Real-world use: Doda Tech's custom CI tools use Git plumbing commands directly for efficient repository analysis. Understanding internals helps DodaZIP's team recover from corrupted repositories and build custom automation scripts.

flowchart TD
  A[.git/ directory] --> B[objects/]
  A --> C[refs/]
  A --> D[HEAD]
  A --> E[index]
  B --> F[Blob: file content]
  B --> G[Tree: directory listing]
  B --> H[Commit: snapshot metadata]
  B --> I[Tag: annotated reference]
  C --> J[heads/ - branches]
  C --> K[tags/ - tags]
  C --> L[remotes/ - remote refs]
  D --> M[Current branch pointer]
  D --> N[Detached HEAD commit]

The .git Directory Structure

Every Git repository has a .git directory at its root.

$ ls -la .git/
drwxr-xr-x    HEAD              # Current branch reference
drwxr-xr-x    config            # Repository configuration
drwxr-xr-x    description       # Repository description
drwxr-xr-x    hooks/            # Client/server hooks
-rw-r--r--    index             # Staging area (binary)
drwxr-xr-x    info/             # Additional metadata
drwxr-xr-x    logs/             # Reflog history
drwxr-xr-x    objects/          # All data (blobs, trees, commits)
drwxr-xr-x    refs/             # Pointers (branches, tags, remotes)

Git Object Model

Git stores everything as objects identified by a SHA-1 hash.

# Initialize a repo and create a file
mkdir git-internals-demo && cd git-internals-demo
git init
echo "Hello, Git Internals" > hello.txt
git add hello.txt

# Find the object hash
$ git hash-object hello.txt
3b18e5a5e6a4e3f2b1c0a9b8c7d6e5f4a3b2c1d0

# Where the object is stored
$ ls .git/objects/3b/
18e5a5e6a4e3f2b1c0a9b8c7d6e5f4a3b2c1d0

The hash is the SHA-1 of the content. The first two characters become the directory name.

Blob Objects

Blobs store file content. A blob has no name or metadata — just content.

# Inspect a blob object
$ git cat-file -p 3b18e5a5e6a4e3f2b1c0a9b8c7d6e5f4a3b2c1d0
Hello, Git Internals

# Check the object type
$ git cat-file -t 3b18e5a5e6a4e3f2b1c0a9b8c7d6e5f4a3b2c1d0
blob

# Check the object size
$ git cat-file -s 3b18e5a5e6a4e3f2b1c0a9b8c7d6e5f4a3b2c1d0
21

Tree Objects

Trees represent directories. They map filenames to blob or subtree hashes.

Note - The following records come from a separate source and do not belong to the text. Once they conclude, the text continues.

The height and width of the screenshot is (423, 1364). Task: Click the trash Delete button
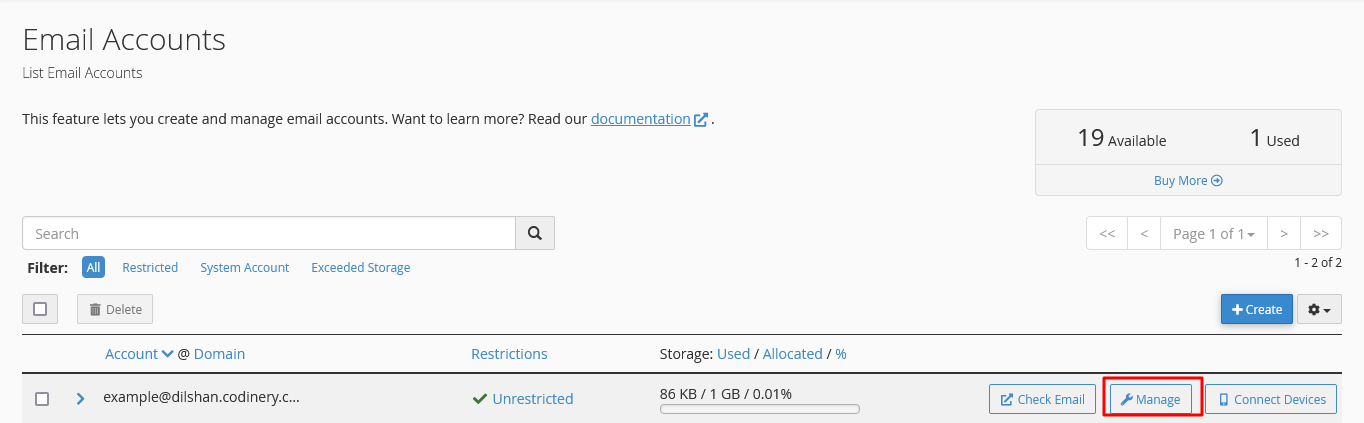[x=115, y=309]
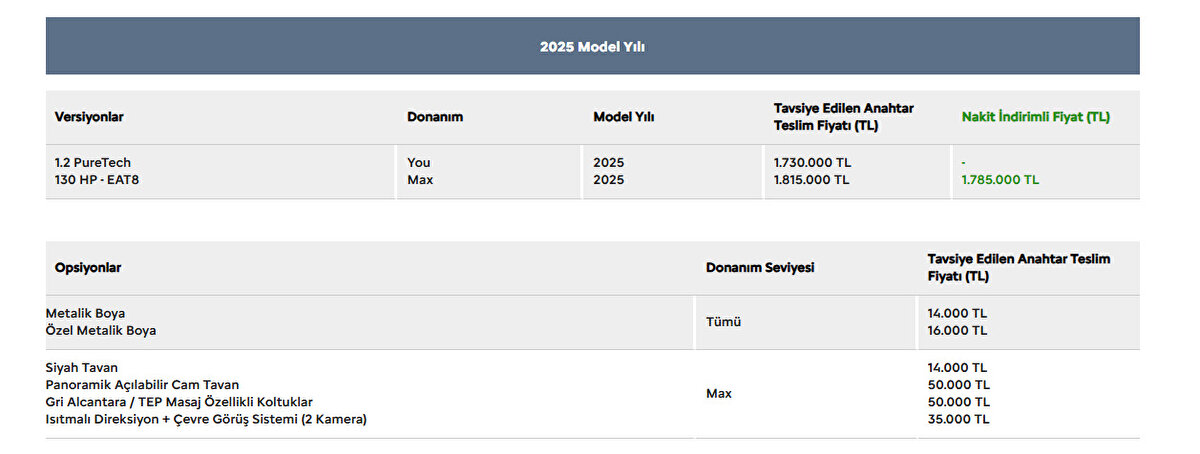Click the Donanım column header

(x=435, y=117)
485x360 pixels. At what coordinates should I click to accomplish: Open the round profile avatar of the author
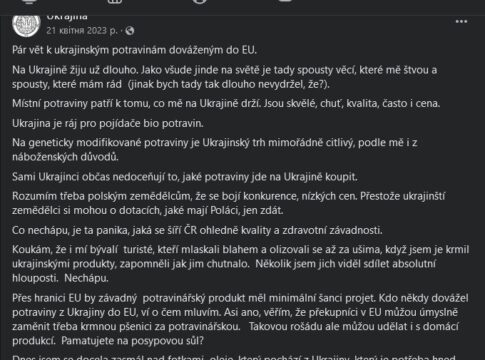coord(26,24)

# Commit the file to create a tree
git commit -m "Add hello.txt"

# Find the tree hash (part of the commit)
$ git cat-file -p HEAD
tree 4a5b6c7d8e9f0a1b2c3d4e5f6a7b8c9d0e1f2a3
author User <user@email.com> 1719240000 +0000
committer User <user@email.com> 1719240000 +0000

Add hello.txt

# Inspect the tree
$ git cat-file -p 4a5b6c7d8e9f0a1b2c3d4e5f6a7b8c9d0e1f2a3
100644 blob 3b18e5a5e6a4e3f2b1c0a9b8c7d6e5f4a3b2c1d0    hello.txt

# Tree format: [mode] [type] [hash]    [filename]

Expected output: The tree shows one entry — hello.txt with blob hash 3b18e5..., mode 100644 (regular file), proving Git stores directory structure separately from file content.

Commit Objects

Commits are snapshots. They point to a tree and one or more parents.

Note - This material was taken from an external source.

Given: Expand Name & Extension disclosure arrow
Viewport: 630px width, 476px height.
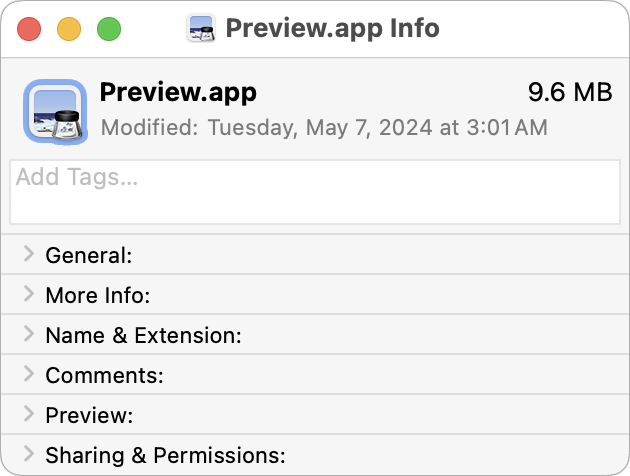Looking at the screenshot, I should 29,334.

# Inspect the commit object
$ git cat-file -p HEAD
tree 4a5b6c7d8e9f0a1b2c3d4e5f6a7b8c9d0e1f2a3
author Jane Doe <jane@example.com> 1719240000 +0000
committer Jane Doe <jane@example.com> 1719240000 +0000

Add hello.txt

# Create a second commit
echo "Line 2" >> hello.txt
git add hello.txt
git commit -m "Add second line"

# Commit has parent pointer
$ git cat-file -p HEAD
tree 5a6b7c8d9e0f1a2b3c4d5e6f7a8b9c0d1e2f3a4
parent a1b2c3d4e5f6a7b8c9d0e1f2a3b4c5d6e7f8a9b
author Jane Doe <jane@example.com> 1719240100 +0000
committer Jane Doe <jane@example.com> 1719240100 +0000

Add second line

A commit contains: a tree hash (snapshot), parent commit(s) (history), author/committer metadata, and the commit message.

Tag Objects

Annotated tags point to a specific commit with metadata.

# Create an annotated tag
git tag -a v1.0 -m "Release version 1.0"

# Inspect the tag object
$ git cat-file -p refs/tags/v1.0
object a1b2c3d4e5f6a7b8c9d0e1f2a3b4c5d6e7f8a9b
type commit
tag v1.0
tagger Jane Doe <jane@example.com> 1719240200 +0000

Release version 1.0

References

References (refs) are pointers stored as files in .git/refs/.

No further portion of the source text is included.